— BEGIN Data shown —

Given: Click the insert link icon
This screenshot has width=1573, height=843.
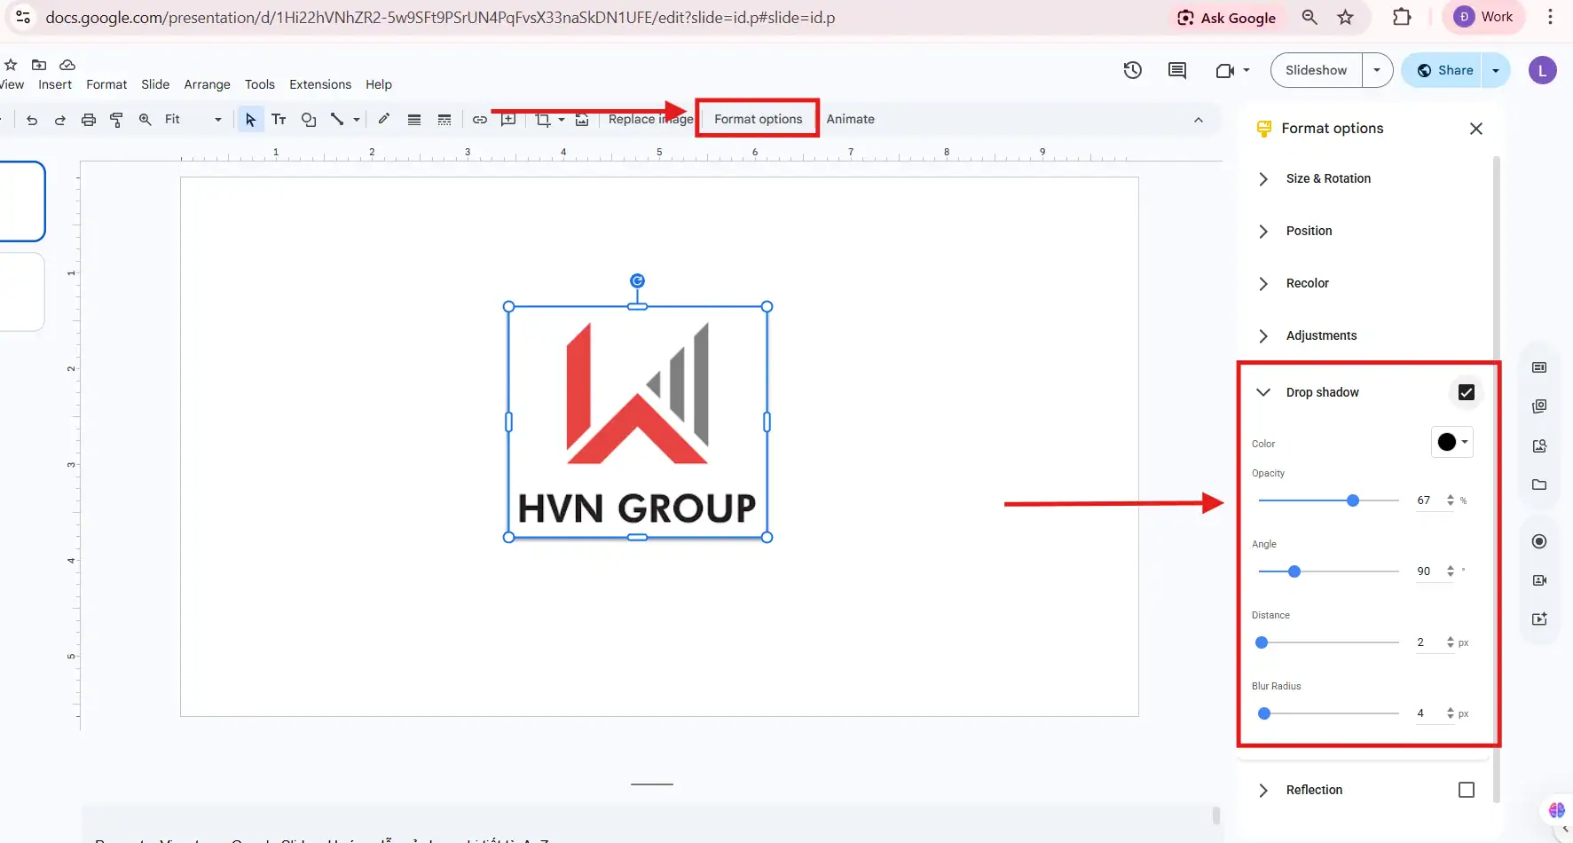Looking at the screenshot, I should coord(479,120).
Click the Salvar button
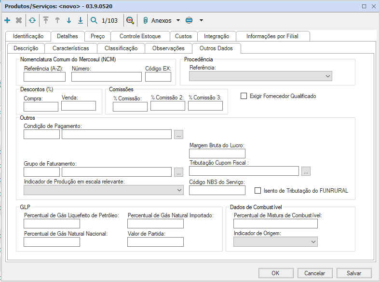 354,273
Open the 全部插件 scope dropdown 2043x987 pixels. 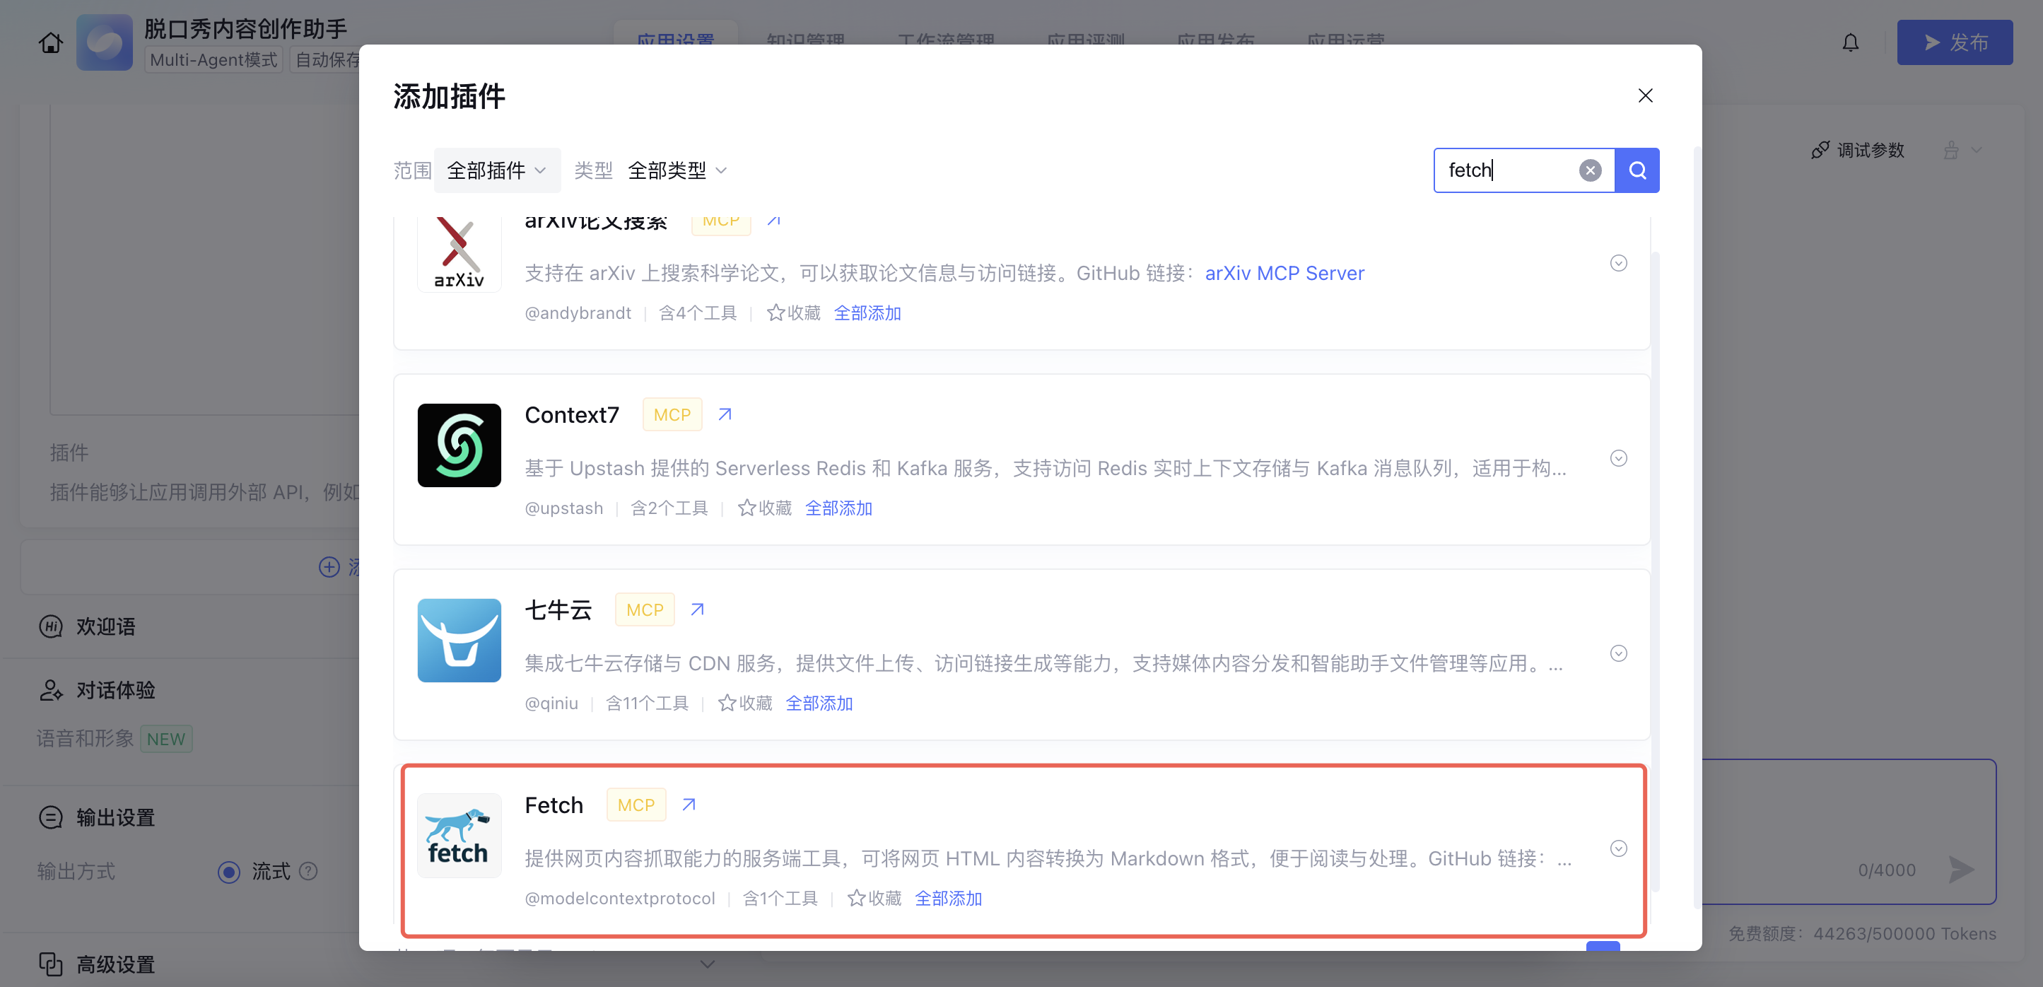tap(496, 170)
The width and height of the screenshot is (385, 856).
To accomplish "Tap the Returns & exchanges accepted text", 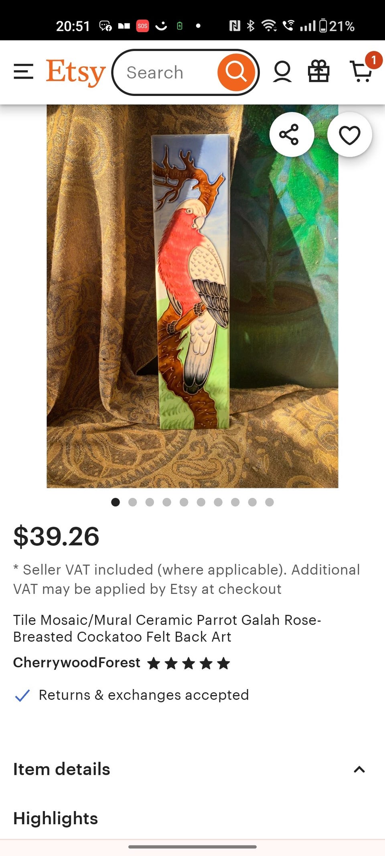I will (x=144, y=695).
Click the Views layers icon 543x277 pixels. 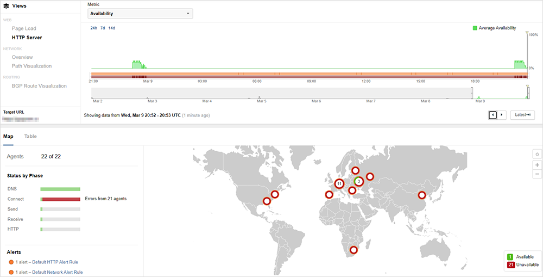point(6,6)
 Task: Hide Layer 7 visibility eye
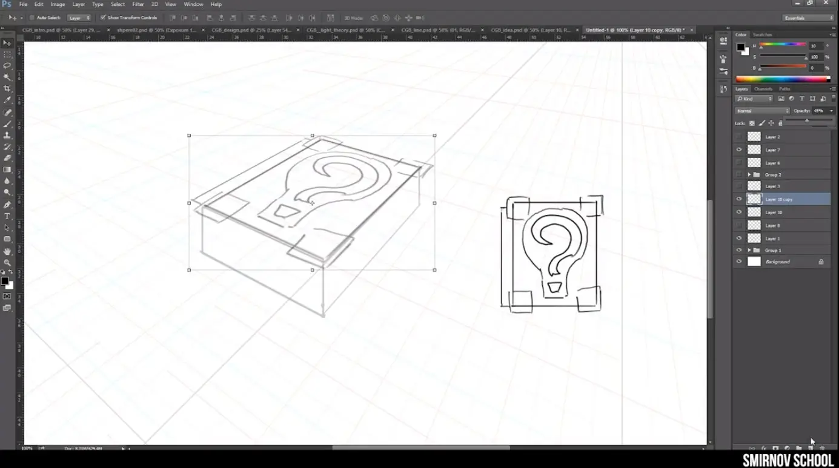[738, 150]
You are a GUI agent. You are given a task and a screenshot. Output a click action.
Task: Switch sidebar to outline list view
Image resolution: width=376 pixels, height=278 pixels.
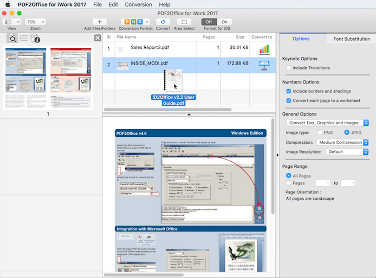[24, 38]
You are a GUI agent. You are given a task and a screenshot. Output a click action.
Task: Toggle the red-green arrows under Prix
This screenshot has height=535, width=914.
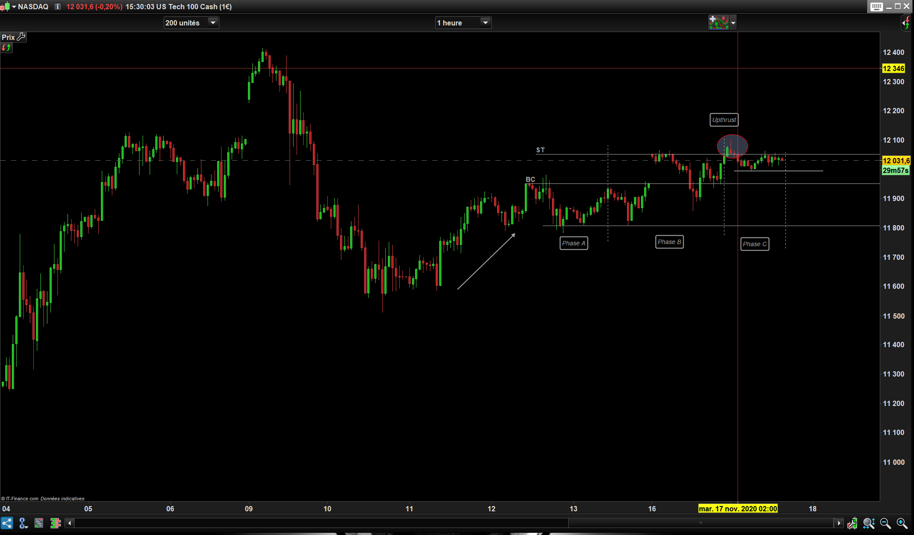(x=6, y=48)
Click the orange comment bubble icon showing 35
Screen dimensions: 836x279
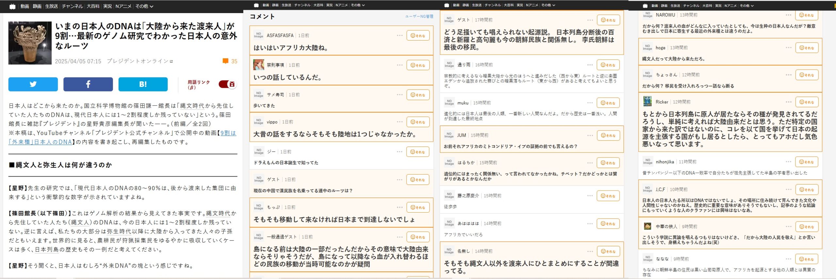[225, 61]
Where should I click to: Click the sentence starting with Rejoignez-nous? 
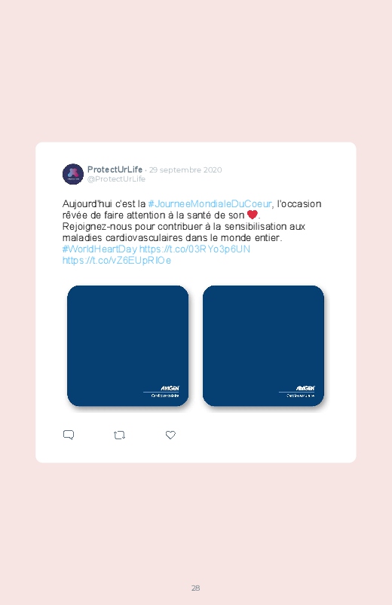point(184,232)
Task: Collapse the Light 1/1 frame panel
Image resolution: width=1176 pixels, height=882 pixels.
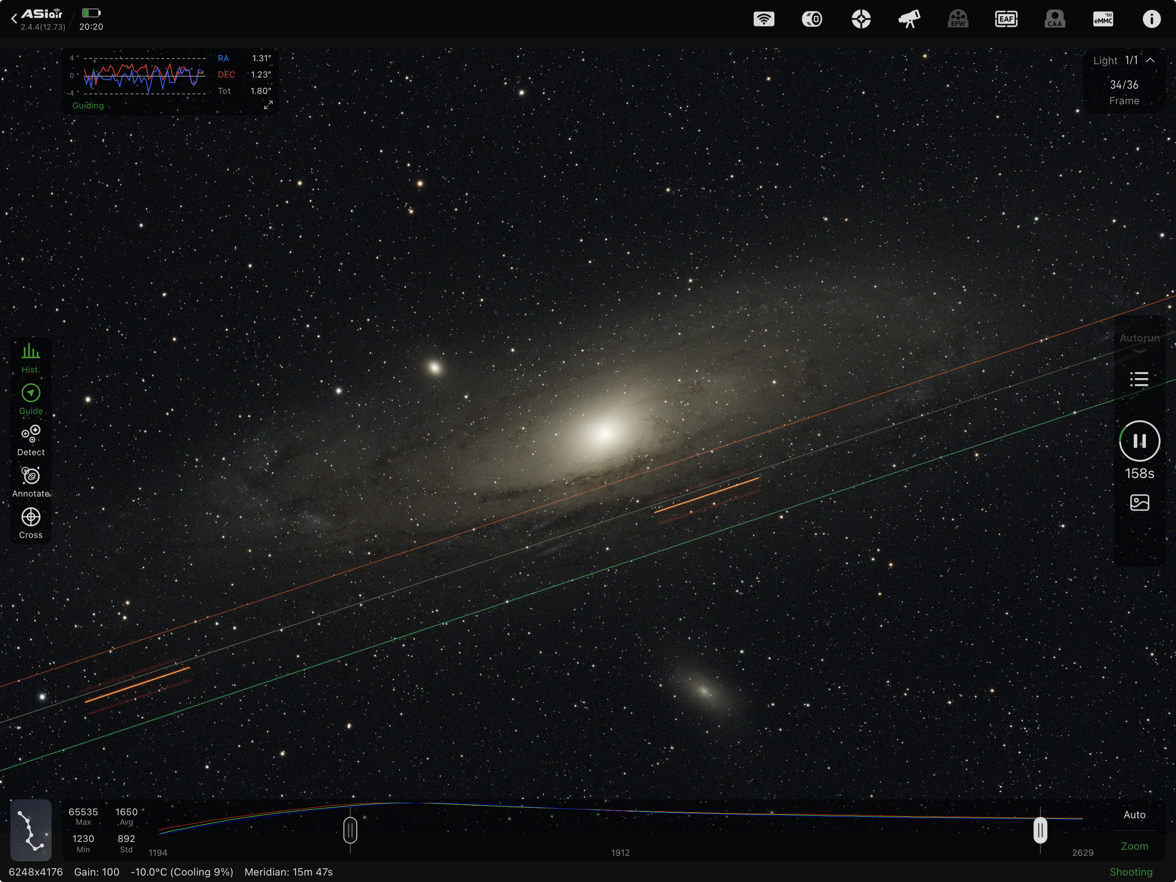Action: 1150,61
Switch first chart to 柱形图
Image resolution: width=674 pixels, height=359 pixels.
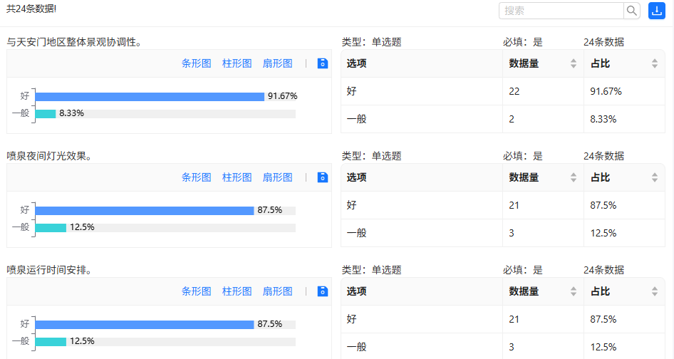coord(237,63)
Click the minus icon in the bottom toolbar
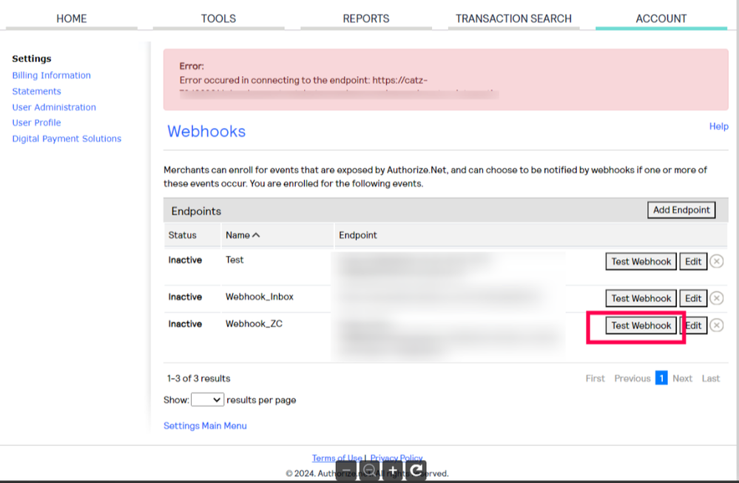The width and height of the screenshot is (739, 483). (x=345, y=471)
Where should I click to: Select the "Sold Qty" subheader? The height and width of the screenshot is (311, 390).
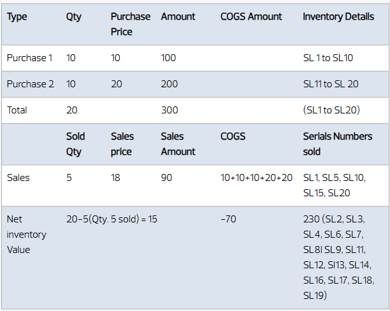[x=75, y=144]
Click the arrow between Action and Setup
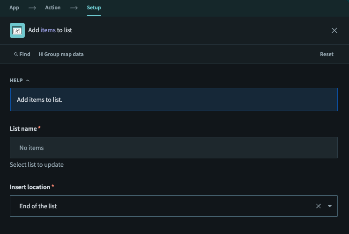 tap(73, 8)
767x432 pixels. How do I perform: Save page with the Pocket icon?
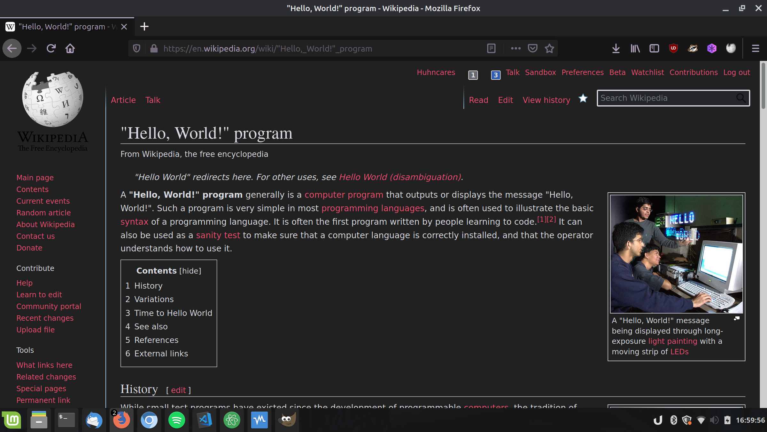pos(532,48)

— END Data shown —

Given task:
Please update the rows from the line containing "Click the minus icon in the bottom toolbar" through the end of the rows, inclusive, replacing "toolbar" with "tab bar" and keeping everything else unchanged. Leave the pictures out.

Output:
Click the minus icon in the bottom tab bar
The width and height of the screenshot is (739, 483). (x=345, y=471)
Where should I click to: Select the "Sold Qty" subheader? The height and width of the screenshot is (311, 390).
[x=75, y=144]
Click the arrow between Action and Setup
 tap(73, 8)
767x432 pixels. How do I perform: Save page with the Pocket icon?
pos(532,48)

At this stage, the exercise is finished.